Material to process:

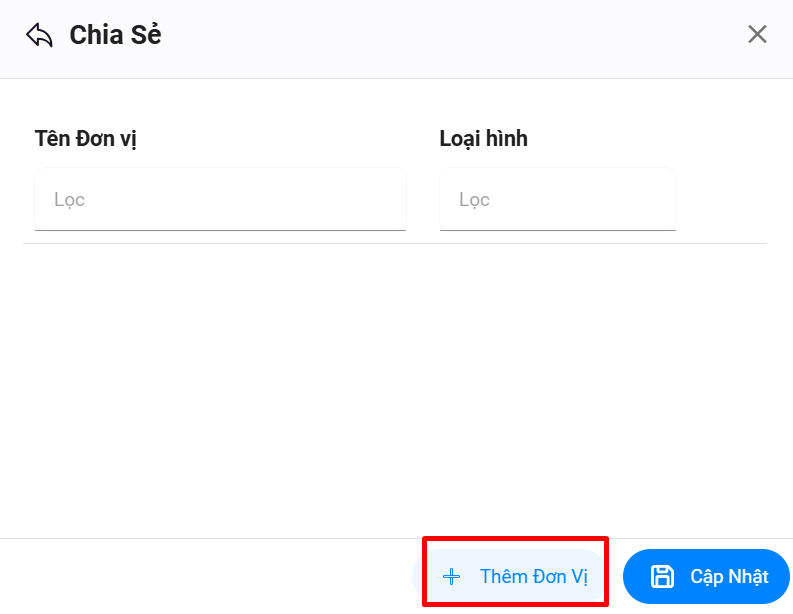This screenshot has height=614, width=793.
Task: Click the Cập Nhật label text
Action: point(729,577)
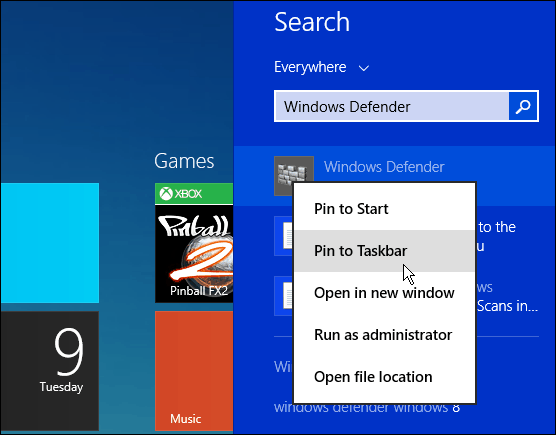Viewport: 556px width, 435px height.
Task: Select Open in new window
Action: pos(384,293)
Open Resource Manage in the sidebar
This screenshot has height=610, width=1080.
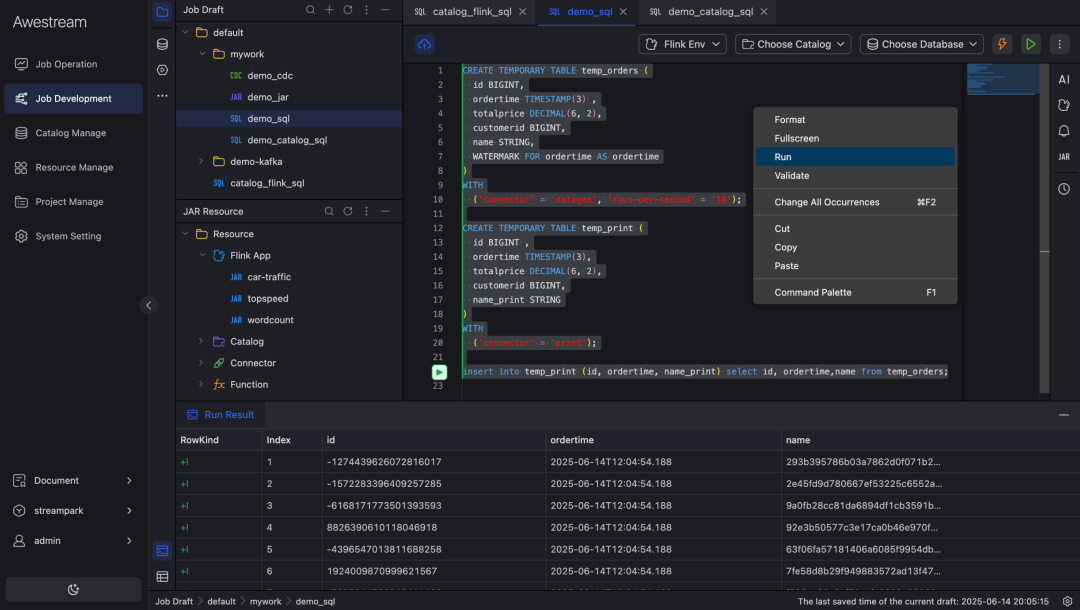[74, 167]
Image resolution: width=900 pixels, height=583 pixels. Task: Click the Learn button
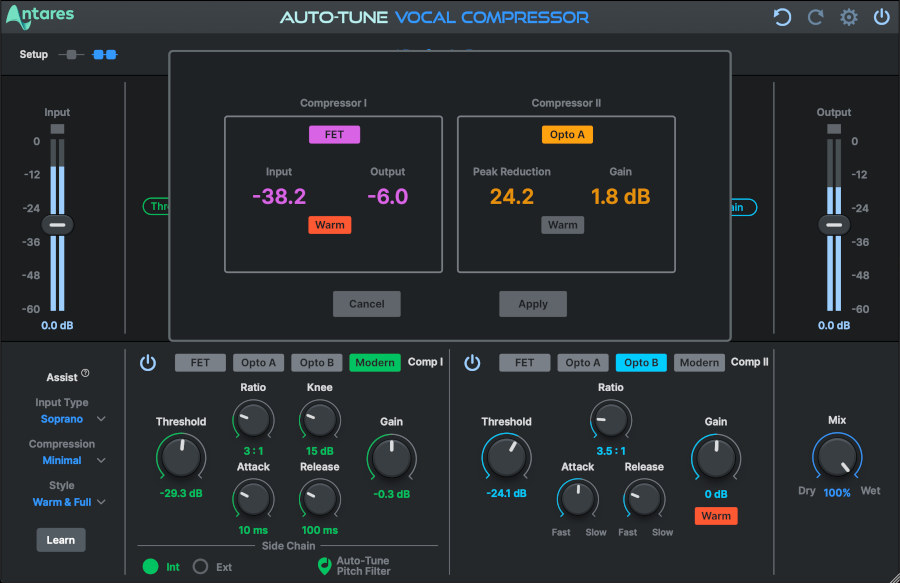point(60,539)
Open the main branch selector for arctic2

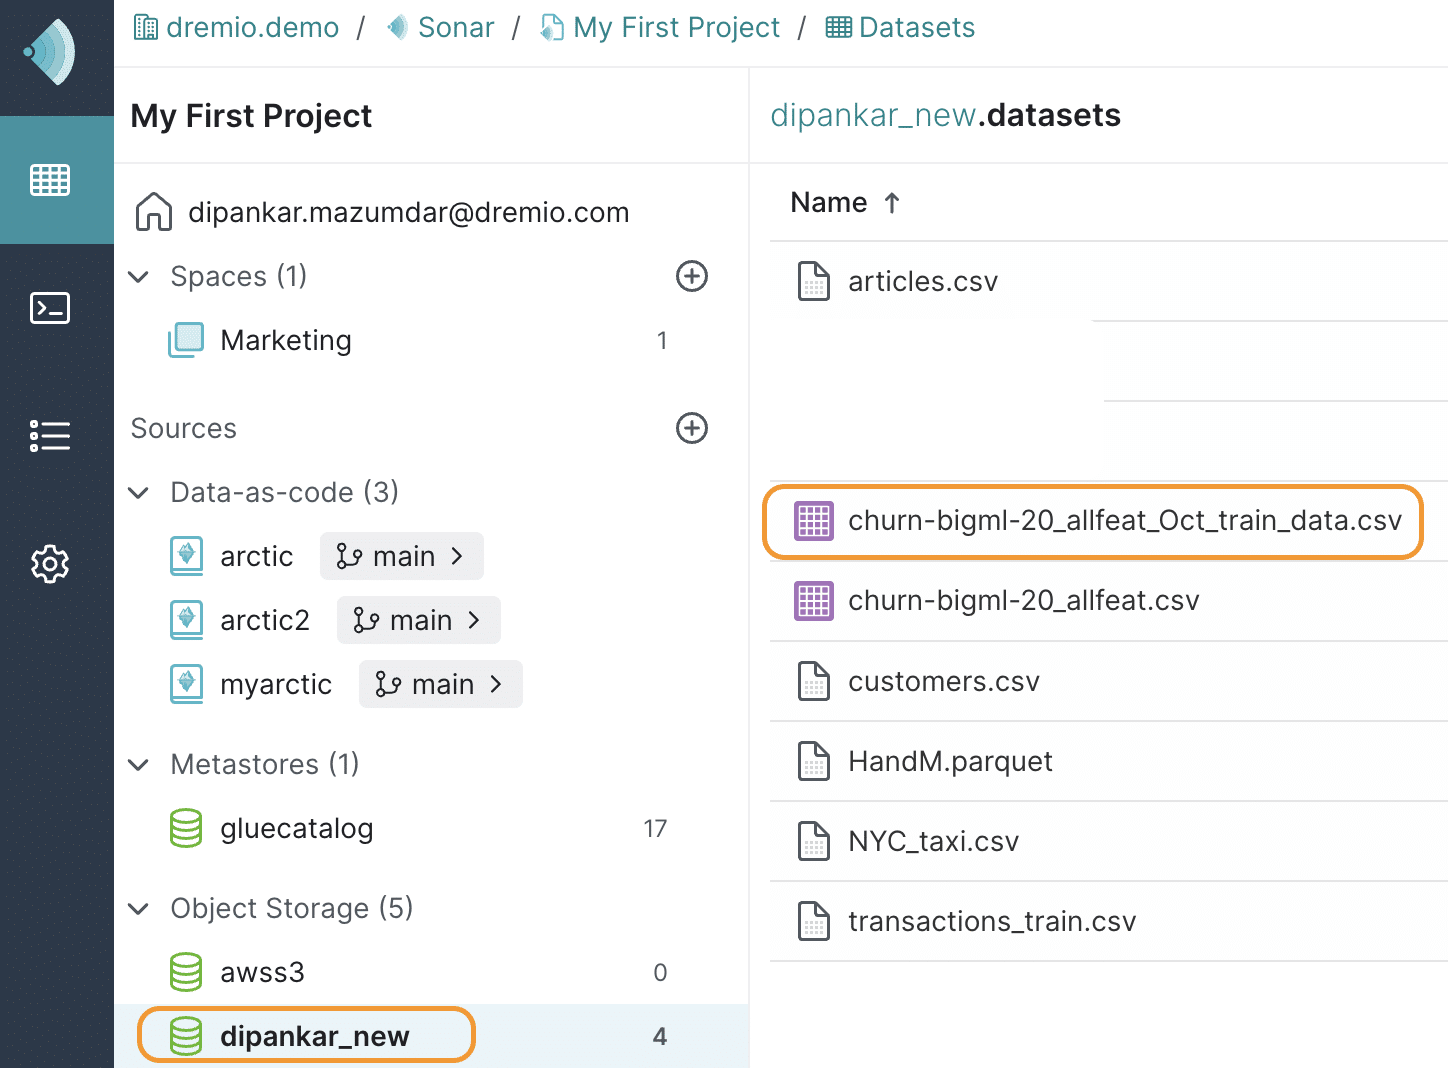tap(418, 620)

Exercise prompt: Rewrite the records above as a numbered list, omitting blank lines and leaving out the pictures.

Answer to this task:
1. This screenshot has height=614, width=793.
2. Task: Click the Cập Nhật label text
3. Action: point(729,577)
4. Viewport: 556px width, 435px height.
5. Task: Select Open in new window
6. Action: pos(384,293)
7. Open Resource Manage in the sidebar
8. This screenshot has height=610, width=1080.
9. [74, 167]
10. Image resolution: width=900 pixels, height=583 pixels. Task: Click the Learn button
11. point(60,539)
12. Open the main branch selector for arctic2
13. tap(418, 620)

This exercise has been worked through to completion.